Inbetween the gnarly weather passing through this week I've actually made quite a lot of harvests....firstly some Brussels sprouts and a self -sown cabbage (the cabbage came from a plant I let go to seed a couple of years ago)...here's some of the outer cabbage leaves plus the sprouts -
...the inner cabbage leaves plus some of the Nero kale I've picked this week -
...more Nero kale and some self-sown chard -
...self-sown corn salad -
...a few leeks (plus there was an extra one I'd already used up by the time I got round to taking a pic)
....some dwarf curly kale -
...and finally, some Brussels sprouts which had started to 'blow'...I love these as spring greens. Here I used them with some leftover cooked potatoes and nut roast (yummy nut roast made by Jan's mum, who'd been visiting over the weekend).
A touch of colour came from some stewed fruit I made with the last of our stored apples, and frozen berries - gooseberry, raspberry, blackberry, saskatoon and red currants.

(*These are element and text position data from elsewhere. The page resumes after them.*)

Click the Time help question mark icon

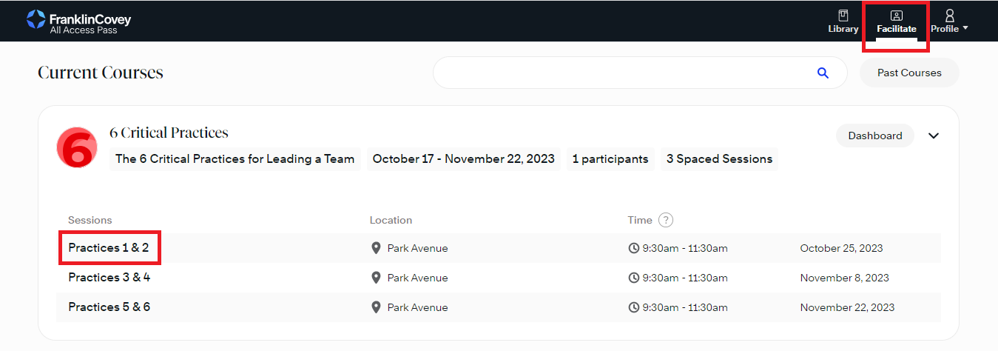(666, 220)
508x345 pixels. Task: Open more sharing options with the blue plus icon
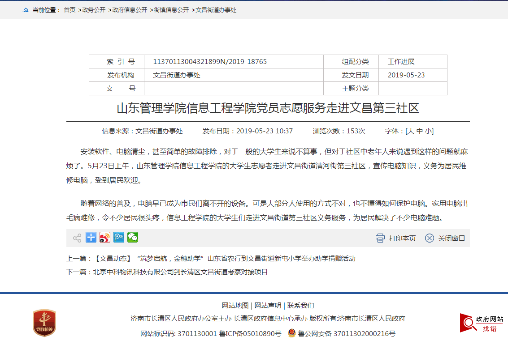coord(91,238)
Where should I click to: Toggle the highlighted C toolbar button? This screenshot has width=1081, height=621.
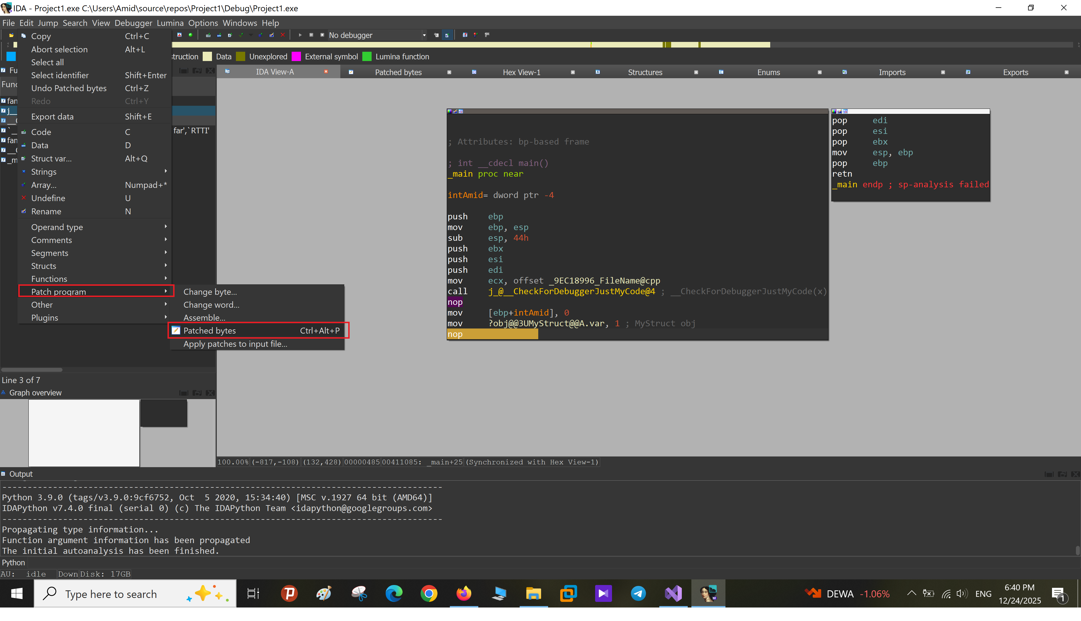[447, 35]
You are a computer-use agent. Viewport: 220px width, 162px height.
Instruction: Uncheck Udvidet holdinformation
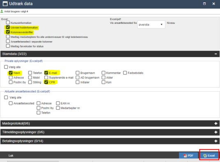(8, 27)
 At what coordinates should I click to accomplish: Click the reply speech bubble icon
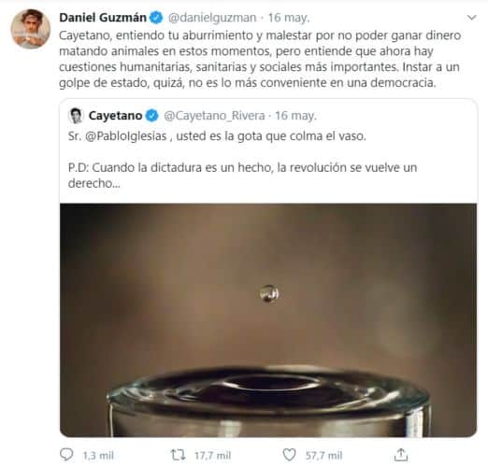[66, 455]
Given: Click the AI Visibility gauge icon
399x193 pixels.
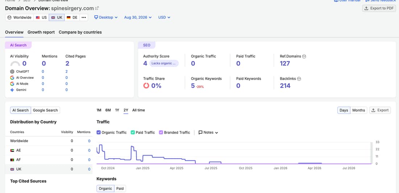Looking at the screenshot, I should 15,63.
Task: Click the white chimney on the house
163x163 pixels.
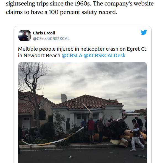Action: pos(64,98)
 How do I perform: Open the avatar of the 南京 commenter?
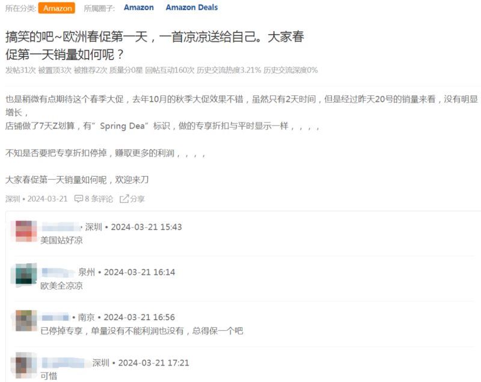pos(25,320)
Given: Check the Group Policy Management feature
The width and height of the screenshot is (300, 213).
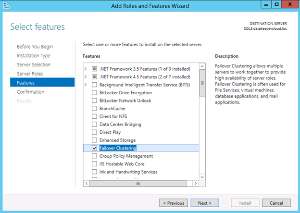Looking at the screenshot, I should 95,156.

I still have lots of berries in the freezer too, so hopefully they'll last us through to June (when the first strawberries should be ready).
As a bit of a sweetener I added about half a jar of my homemade apple and elberberry jelly (from 2015). I'd given away most of the jars for Christmas 2015 but still have a few left.
When the fruit starts to thaw it releases quite a bit of water, but that's fine as we mainly use it up on muesli for breakfast (along with organic milk and a big dollop of yogurt, mmm).
Whilst Storm Doris was giving it her best outside I got stuck into sowing some seeds...tomatoes, peppers and a few aubergines. I was comparing how many I'd sown of each variety last year but still managed to sow too many...couldn't help myself...but I'll give away spares. I covered them all with a thin layer of (peat free) compost, filled the tray with water to let the compost soak it up from below, then after a little while moved them to a fresh dry tray, wrapped it with bubble wrap and placed nearish the radiator. Quite exciting.
These are the tom varieties...
Last Wednesday I volunteered at Eves Hill Veg Co again. Amongst various tasks we pegged out where the beds in the new polytunnel will go. Five beds with four paths. Yes that'll be a lot of veggies...awesome. Unfortunately Storm Doris struck the following day and damaged the original smaller polytunnel next door, bending one side out of shape (the side in the photo below). But from what I've heard, it's repairable and may even have been sorted by now...phew.
We had a little excursion from Norwich at the weekend, with Jan's folks who were visiting and headed up to the coast to sunny Cromer (well, it wasn't actually sunny, but it was still lovely nonetheless)
Down on the beach we were actually out of the wind too, walking a couple of miles east to Overstrand.
But on the way back along the cliff top we experienced the full brunt of the wind plus some heavy rain joined in too - it was bracing to say the least. Nice scenery though.

So that's it from me, I think the weather is meant to perk up again soon (we had lots of rain showers again today) so hopefully I'll get some more work done on the plot too. Oh, this evening I went to an interesting Norfolk Organic Group talk on stinging nettles...that's how I like to spend my evenings :D

 

Thanks for reading this week, I'm linking in as usual with Harvest Monday kindly hosted by Dave at Our Happy Acres.